Die lebenslustige, aber auch zielstrebige und schlagfertige Rheinländerin war Anfang 2001 als Nachfolgerin der am BSE-Skandal gescheiterten Grünen Andrea Fischer ins Kabinett gekommen. Sie arbeitete sich in die undurchschaubare Gesundheitsmaterie ein, befreite die Ärzte bei Arzneien von Budgetfesseln und sammelte mit Programmen für chronisch Kranke und der Umsetzung einer neuen Krankenhausfinanzierung Pluspunkte. Lohn: Ulla Schmidt durfte nach der Bundestagswahl auch noch Riesters Sozialministerium beerben.
Die Stimmung war jedoch schon zuvor umgeschlagen. Zum einen hatte die Ärzteschaft bei den Chronikerprogrammen, in denen sie eine Eingrenzung ihrer Selbständigkeit sehen, jede Zusammenarbeit mit der Regierung verweigert. Die Ministerin war ihrerseits Opfer ihres Versprechens geworden, die Kassenbeiträge würden 2003 stabil bleiben. Als das unhaltbar war, versuchte sie, mit einem Drei-Milliarden-Euro-Sparpaket gegenzusteuern - zum Preis, praktisch alle Beteiligten gegen sich aufzubringen, voran die Ärzte, für Ulla Schmidt die Hauptkostenverursacher.
Seither will sie deren Einnahmen und Einfluss beschränken - per Honorarstopp und durch stärkere Einflussnahme der Kassen bei Vertragsverhandlungen mit den Ärzten.

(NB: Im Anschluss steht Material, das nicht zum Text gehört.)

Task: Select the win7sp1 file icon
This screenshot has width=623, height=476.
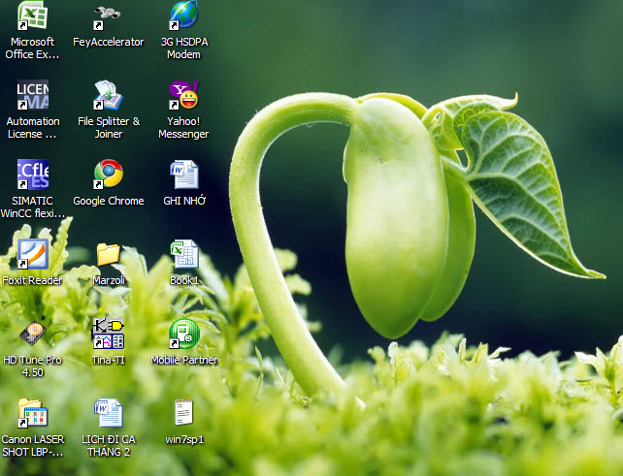Action: tap(183, 413)
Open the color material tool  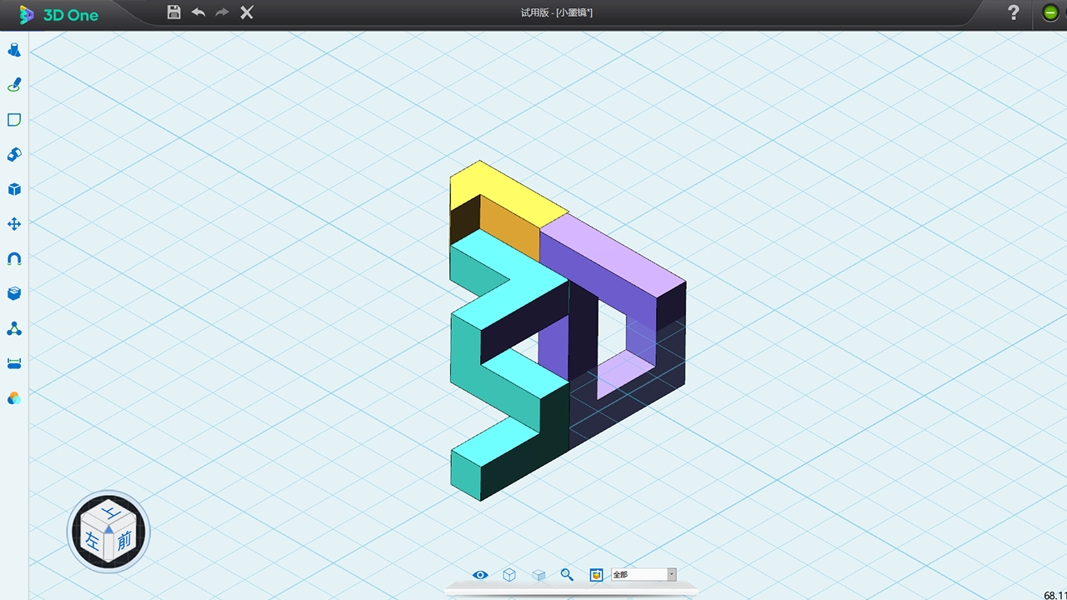click(x=14, y=398)
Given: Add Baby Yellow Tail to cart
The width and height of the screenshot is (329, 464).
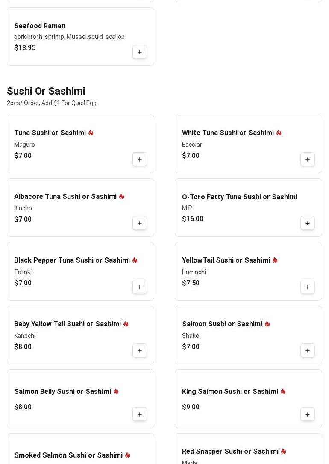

Richter-Reichhelms Antwort ist ein Dreistufenplan, beginnend mit einer bundesweiten «Fragebogen-Aktion» ab Januar. Patienten sollen dann vor der Behandlung ankreuzen, ob sie «für die Beibehaltung der freien Arztwahl» oder «für den Weg in die Staatsmedizin» sind, in der - nach Ärztedarstellung - Politiker und Kassen bestimmen, wer wann zu welchem Arzt gehen darf. Schmidt hat Richter-Reichhelm klargemacht, dass sie das für ungesetzlich hält. Er bot ihr daraufhin geschickt an, sie könne den Fragebogen vorher einsehen, aber: «Die Umfrage kommt.»

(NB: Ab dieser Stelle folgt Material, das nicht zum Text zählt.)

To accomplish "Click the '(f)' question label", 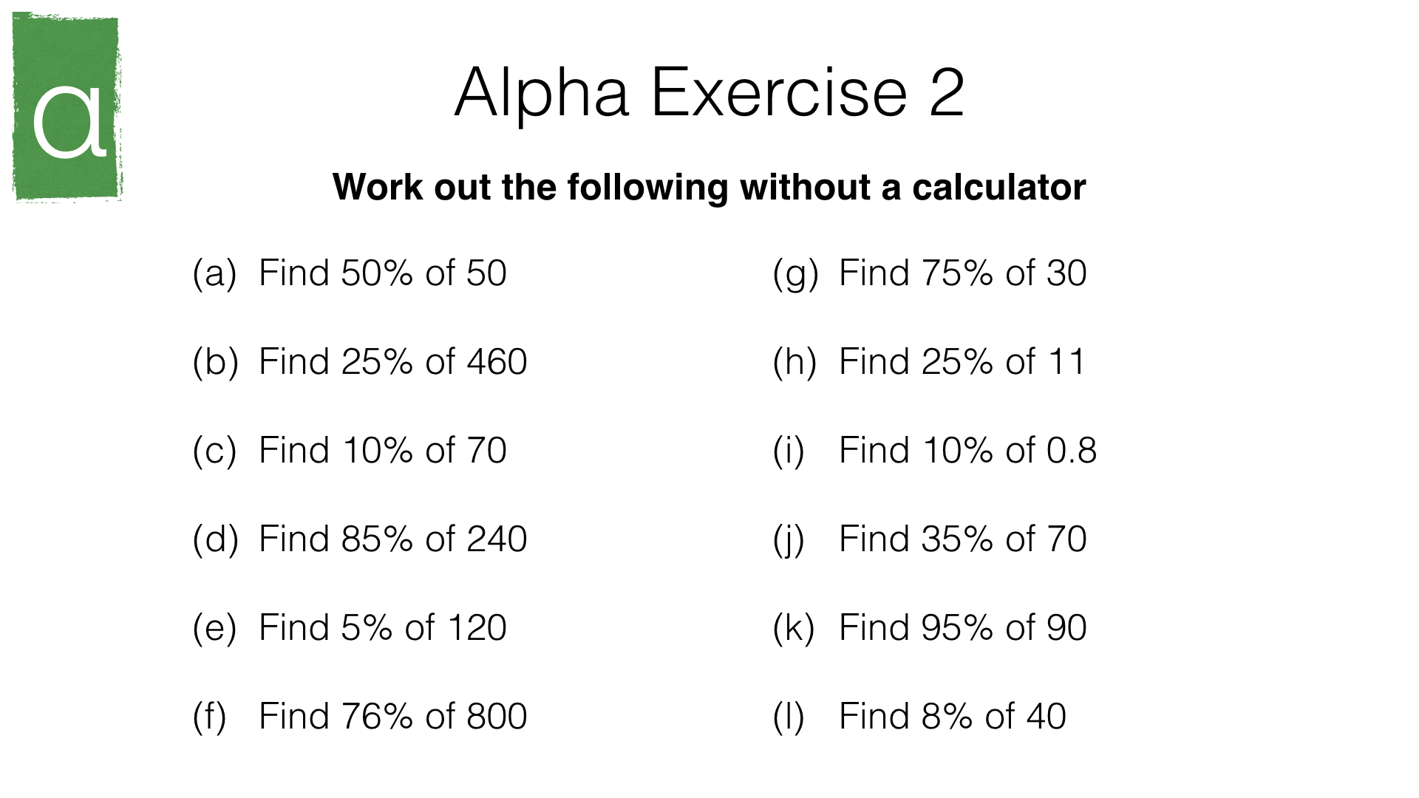I will (209, 717).
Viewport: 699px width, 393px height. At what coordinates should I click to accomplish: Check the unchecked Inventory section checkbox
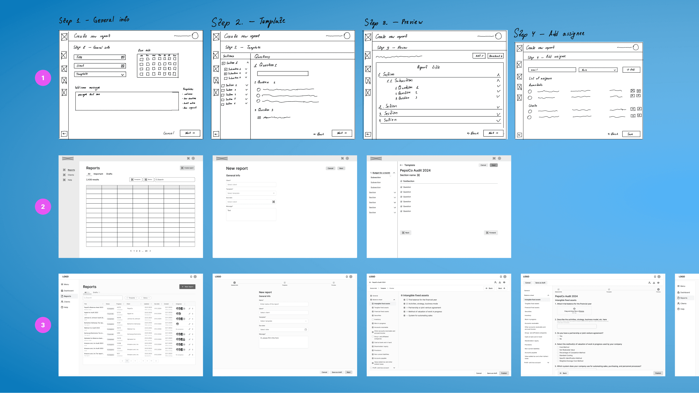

Da diese aber, das weiß auch der oberste Kassenarzt, politisch nicht viel bringen wird, soll im Frühjahr die nächste Stufe folgen: «Dienst nach Vorschrift». Praxen sollen schließen, wenn das bereitgestellte Honorar verbraucht ist, behandelt werden nur noch Notfälle, «Normalpatienten» werden aufs jeweils nächste Quartal vertröstet, wenn wieder Geld im Honorartopf ist. Damit komme man doch dem Wunsch der Politik entgegen, die Behandlungskosten zu senken, umsäuselte Richter-Reichhelm die Ministerin. Diese ließ sich nicht beeindrucken und forderte gestern die Versicherten vorsorglich auf, um solche Praxen auf immer einen großen Bogen zu machen.
Für Herbst soll notfalls die dritte Stufe zünden: Rückgabe der Kassenzulassung. Abgerechnet würde dann mit jedem Patienten in bar, der Versicherte kann sich das Geld von seiner Kasse zurückholen - so, wie es heute für Privatpatienten üblich ist. Das wäre das Ende des bestehenden Gesundheitssystems.

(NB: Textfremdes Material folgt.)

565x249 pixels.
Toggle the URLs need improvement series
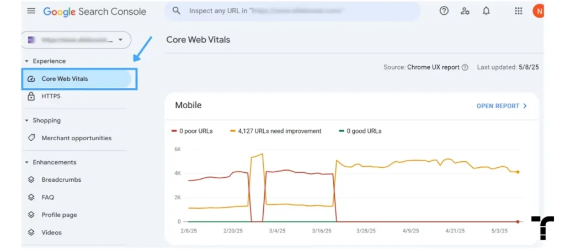click(276, 131)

Mitten im Krach mit den Ärzten hat die Ministerin den Unmut der Grünen auf sich gezogen. Diese sind verärgert über ihren Versuch, ein innovatives Bonusmodell der Techniker Krankenkasse zu verbieten. Dies sei die «falsche Reaktion», sagte die grüne Gesundheitsexpertin Biggi Bender. Es handele sich schließlich um einen Modellversuch. «Solche Experimente anzuschauen statt sie zu verbieten, würde einer reformbereiten Ministerin gut anstehen.»